Extrait de page
********************

A plusieurs reprises dans les évangiles, Jésus entre en conflit avec des responsables religieux sur le sens du sabbat. Là où les responsables religieux insistent sur la nécessité du respect de ce jour, notamment en ne travaillant pas (ce qui pour Jésus signifie s'abstenir de faire des miracles, en gros), lui insiste sur le sens profond de ce jour férié.
On pourrait se dire que puisque c'est Jésus, quand même, il sait bien ce qu'il fait et que les autres ont forcément tort. Mais au fond, est-ce qu'on creuse vraiment pour savoir la raison derrière chacun de leurs arguments ? Pas forcément. Or, ce qui est intéressant, c'est que tous ces gens très bien, Jésus compris, s'appuient sur des textes bibliques pour justifier leur position.

********************

Données sources

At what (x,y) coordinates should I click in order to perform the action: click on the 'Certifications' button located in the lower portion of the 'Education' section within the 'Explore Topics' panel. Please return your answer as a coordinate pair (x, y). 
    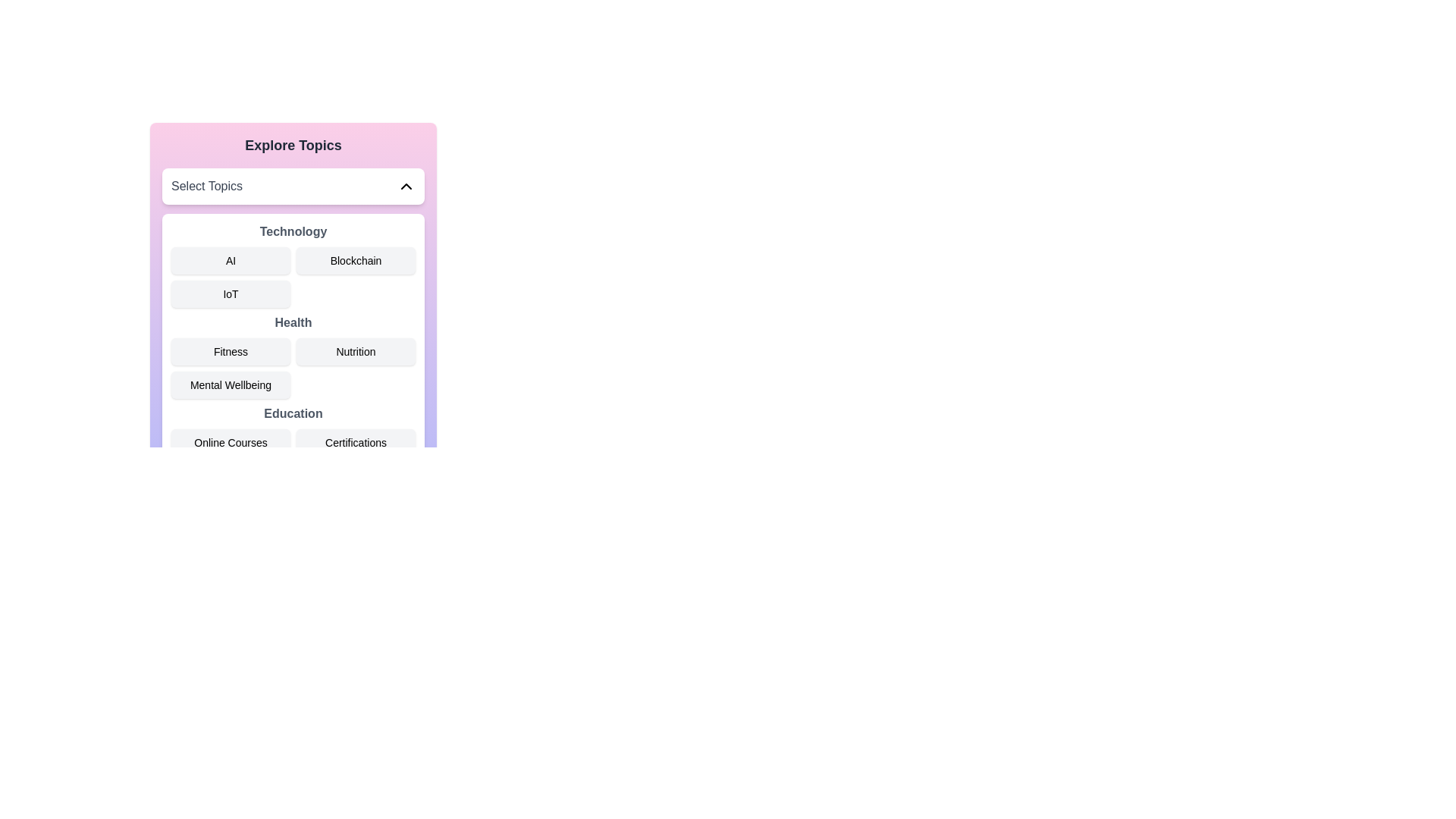
    Looking at the image, I should click on (355, 442).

********************

Exercices à faire
1. Résumez l'extrait sur le sabbat en deux phrases.
2. Prolongez l'extrait sur le sabbat en écrivant la suite de son dernier paragraphe.
Les données n'ont aucun lien avec l'extrait sur le sabbat.

Liste des réponses
1. Dans les évangiles, Jésus s'oppose plusieurs fois aux responsables religieux à propos du sabbat : eux exigent qu'on respecte ce jour en ne travaillant pas, alors que lui met en avant son sens profond. On ne cherche pas forcément la raison de chacun de leurs arguments, pourtant tous, Jésus compris, s'appuient sur des textes bibliques pour justifier leur position.

2.
Si vous connaissez un peu le monde religieux, ça vous rappellera forcément quelque chose. Trancher une question du genre "Est-ce qu'on a le droit de faire quelque chose ou pas ?", dans les milieux religieux, c'est avoir recours aux textes de référence. Et comme c'est une histoire de choix de textes et d'interprétation, c'est toujours la porte ouverte à des débats plus ou moins houleux.
Démonstration : sur la question du sabbat, il y a deux textes principaux dans la Bible hébraïque (ce que les chrétiens appellent Ancien Testament). Le premier est au chapitre 20 de l'Exode, dans une des deux versions des dix commandements (littéralement des "dix paroles" ou décalogue) : "Car en six jours YHWH a fait les cieux, la terre et la mer et tout ce qui y est contenu, et il s'est reposé le septième jour : c'est pourquoi YHWH a béni le jour du repos et l'a sanctifié." Ca évoque la fin du récit de la création du monde, dans le livre de la Genèse. Après avoir organisé le monde et y avoir installé de quoi le peupler, y compris des humains, Dieu se retire et se repose. Respecter le sabbat, c'est alors montrer son respect pour le Dieu créateur qui a donné à l'humain une place particulière dans le monde et les moyens nécessaires pour l'habiter (y compris le repos).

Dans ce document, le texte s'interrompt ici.